WORK REQUIRED:
The expected answer is the set of lines in the data below between the line holding "Log in (93, 2415)" and the line holding "Droit de l'Internet (453, 2386)", inclusive, written out exactly.

--- SOURCE INFORMATION ---

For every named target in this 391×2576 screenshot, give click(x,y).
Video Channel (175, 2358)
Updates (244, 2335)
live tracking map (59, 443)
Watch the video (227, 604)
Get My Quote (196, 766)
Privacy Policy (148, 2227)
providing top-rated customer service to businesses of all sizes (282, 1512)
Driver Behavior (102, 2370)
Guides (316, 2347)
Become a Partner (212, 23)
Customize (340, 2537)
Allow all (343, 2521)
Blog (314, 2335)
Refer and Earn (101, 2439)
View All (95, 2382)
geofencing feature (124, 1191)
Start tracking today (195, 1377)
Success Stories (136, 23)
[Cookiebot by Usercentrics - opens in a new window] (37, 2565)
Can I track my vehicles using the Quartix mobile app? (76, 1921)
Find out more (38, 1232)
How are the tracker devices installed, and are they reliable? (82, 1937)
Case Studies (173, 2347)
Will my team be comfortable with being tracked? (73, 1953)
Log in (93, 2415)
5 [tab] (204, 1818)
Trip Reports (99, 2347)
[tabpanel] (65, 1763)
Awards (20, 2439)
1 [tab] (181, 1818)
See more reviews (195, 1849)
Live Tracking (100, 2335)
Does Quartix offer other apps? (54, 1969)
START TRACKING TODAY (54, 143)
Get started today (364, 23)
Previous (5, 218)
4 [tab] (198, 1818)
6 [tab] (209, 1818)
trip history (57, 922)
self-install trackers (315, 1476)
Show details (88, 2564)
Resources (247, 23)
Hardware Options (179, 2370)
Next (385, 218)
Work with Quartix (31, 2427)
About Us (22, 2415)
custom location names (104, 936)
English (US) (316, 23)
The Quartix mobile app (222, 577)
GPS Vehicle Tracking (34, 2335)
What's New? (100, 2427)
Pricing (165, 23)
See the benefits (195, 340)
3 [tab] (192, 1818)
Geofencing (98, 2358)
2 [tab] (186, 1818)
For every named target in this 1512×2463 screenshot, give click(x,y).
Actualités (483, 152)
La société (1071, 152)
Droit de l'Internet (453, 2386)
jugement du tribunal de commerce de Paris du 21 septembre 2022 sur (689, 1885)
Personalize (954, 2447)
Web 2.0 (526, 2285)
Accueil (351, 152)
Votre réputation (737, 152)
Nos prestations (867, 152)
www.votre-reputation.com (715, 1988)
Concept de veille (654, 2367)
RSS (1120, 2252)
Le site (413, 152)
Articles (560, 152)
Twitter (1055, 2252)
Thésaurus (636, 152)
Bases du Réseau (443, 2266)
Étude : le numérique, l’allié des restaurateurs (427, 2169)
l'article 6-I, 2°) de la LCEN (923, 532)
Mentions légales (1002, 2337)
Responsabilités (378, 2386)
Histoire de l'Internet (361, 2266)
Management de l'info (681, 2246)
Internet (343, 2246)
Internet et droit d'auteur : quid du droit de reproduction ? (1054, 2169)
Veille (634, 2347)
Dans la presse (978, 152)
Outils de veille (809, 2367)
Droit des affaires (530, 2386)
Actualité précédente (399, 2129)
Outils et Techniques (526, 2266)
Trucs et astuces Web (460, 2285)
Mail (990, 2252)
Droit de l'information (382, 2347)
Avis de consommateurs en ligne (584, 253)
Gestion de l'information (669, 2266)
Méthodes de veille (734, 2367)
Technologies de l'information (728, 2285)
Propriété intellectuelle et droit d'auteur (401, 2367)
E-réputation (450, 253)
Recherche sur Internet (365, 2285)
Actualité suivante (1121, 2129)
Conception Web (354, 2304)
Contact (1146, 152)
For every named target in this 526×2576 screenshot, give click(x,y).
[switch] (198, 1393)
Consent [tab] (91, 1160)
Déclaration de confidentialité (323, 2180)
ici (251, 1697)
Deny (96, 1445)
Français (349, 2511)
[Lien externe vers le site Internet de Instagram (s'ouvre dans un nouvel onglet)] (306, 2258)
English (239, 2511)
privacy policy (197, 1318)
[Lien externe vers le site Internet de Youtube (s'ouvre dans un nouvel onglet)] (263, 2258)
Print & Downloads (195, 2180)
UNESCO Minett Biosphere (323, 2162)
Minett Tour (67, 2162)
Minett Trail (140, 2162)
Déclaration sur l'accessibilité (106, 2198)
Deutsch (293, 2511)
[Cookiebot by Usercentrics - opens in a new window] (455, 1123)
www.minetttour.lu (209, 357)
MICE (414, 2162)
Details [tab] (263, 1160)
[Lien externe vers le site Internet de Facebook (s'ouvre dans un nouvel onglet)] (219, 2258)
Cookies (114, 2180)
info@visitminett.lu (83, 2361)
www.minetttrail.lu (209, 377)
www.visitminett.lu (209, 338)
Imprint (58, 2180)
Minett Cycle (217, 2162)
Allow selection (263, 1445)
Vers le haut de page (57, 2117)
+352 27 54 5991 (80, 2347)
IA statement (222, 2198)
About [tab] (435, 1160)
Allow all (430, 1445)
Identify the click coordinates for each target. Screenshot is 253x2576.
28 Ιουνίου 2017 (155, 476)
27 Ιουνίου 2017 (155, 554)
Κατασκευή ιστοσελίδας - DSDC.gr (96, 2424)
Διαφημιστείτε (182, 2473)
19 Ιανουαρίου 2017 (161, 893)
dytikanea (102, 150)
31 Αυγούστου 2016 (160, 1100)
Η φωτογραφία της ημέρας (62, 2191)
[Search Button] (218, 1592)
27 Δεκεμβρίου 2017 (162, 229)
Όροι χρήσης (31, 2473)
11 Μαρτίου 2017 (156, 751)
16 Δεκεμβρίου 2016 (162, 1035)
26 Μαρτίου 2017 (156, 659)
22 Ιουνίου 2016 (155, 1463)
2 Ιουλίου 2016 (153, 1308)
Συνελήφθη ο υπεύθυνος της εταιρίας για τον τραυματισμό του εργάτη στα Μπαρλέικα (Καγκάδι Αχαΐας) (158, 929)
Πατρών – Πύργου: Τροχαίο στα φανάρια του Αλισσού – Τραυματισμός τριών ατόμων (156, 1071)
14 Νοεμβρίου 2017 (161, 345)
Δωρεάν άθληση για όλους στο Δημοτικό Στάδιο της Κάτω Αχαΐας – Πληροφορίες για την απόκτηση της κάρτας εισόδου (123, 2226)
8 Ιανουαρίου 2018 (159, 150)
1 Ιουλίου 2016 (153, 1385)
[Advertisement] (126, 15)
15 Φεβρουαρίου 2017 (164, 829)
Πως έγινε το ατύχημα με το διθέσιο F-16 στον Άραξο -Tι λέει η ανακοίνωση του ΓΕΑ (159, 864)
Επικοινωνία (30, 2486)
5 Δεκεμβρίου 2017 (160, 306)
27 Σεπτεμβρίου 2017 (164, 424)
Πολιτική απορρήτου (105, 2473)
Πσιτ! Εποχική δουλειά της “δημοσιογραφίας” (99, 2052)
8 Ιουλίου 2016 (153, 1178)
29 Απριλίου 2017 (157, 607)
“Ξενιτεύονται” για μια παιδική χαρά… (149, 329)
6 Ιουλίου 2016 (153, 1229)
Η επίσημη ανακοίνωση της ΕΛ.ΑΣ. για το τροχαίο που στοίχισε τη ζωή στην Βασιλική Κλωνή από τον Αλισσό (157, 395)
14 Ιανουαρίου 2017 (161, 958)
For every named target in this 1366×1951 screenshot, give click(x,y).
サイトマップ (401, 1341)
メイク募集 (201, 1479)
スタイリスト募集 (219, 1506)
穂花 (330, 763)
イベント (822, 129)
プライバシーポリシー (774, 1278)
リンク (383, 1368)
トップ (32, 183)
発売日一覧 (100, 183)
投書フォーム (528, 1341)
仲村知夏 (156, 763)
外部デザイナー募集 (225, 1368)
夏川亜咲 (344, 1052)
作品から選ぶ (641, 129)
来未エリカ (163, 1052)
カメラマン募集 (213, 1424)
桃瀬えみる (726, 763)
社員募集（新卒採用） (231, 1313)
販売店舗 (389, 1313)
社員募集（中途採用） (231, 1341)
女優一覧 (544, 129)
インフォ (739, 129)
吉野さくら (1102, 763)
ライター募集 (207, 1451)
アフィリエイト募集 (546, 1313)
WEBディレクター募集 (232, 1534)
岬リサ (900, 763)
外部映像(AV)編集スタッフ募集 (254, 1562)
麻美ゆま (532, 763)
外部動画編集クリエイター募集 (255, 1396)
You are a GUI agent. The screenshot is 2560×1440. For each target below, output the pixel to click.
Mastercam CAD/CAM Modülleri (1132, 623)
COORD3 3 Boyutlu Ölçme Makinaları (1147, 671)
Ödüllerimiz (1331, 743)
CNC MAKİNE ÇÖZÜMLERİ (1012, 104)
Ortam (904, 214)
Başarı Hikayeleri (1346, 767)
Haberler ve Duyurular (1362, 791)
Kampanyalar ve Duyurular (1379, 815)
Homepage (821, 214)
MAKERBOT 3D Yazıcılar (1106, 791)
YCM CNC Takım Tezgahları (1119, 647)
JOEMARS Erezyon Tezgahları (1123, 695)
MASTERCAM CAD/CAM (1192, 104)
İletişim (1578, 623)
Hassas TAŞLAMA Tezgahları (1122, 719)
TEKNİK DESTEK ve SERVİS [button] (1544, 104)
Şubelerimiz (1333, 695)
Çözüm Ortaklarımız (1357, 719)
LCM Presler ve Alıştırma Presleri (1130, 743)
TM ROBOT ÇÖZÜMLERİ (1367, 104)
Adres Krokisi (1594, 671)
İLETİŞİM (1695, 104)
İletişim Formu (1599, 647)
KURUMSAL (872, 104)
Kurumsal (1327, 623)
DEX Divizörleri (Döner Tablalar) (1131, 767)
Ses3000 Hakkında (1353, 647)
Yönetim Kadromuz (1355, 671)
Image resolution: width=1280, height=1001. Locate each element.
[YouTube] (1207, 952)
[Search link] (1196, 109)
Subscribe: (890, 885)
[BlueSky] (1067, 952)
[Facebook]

---

WRITTEN ANSWER:
Log in (93, 2415)
5 [tab] (204, 1818)
Trip Reports (99, 2347)
[tabpanel] (65, 1763)
Awards (20, 2439)
1 [tab] (181, 1818)
See more reviews (195, 1849)
Live Tracking (100, 2335)
Does Quartix offer other apps? (54, 1969)
START TRACKING TODAY (54, 143)
Get started today (364, 23)
Previous (5, 218)
4 [tab] (198, 1818)
6 [tab] (209, 1818)
trip history (57, 922)
self-install trackers (315, 1476)
Show details (88, 2564)
Resources (247, 23)
Hardware Options (179, 2370)
Next (385, 218)
Work with Quartix (31, 2427)
About Us (22, 2415)
custom location names (104, 936)
English (US) (316, 23)
The Quartix mobile app (222, 577)
GPS Vehicle Tracking (34, 2335)
What's New? (100, 2427)
Pricing (165, 23)
See the benefits (195, 340)
3 [tab] (192, 1818)
Geofencing (98, 2358)
2 [tab] (186, 1818)
For every named target in this 1512×2463 screenshot, give click(x,y).
Actualités (483, 152)
La société (1071, 152)
Droit de l'Internet (453, 2386)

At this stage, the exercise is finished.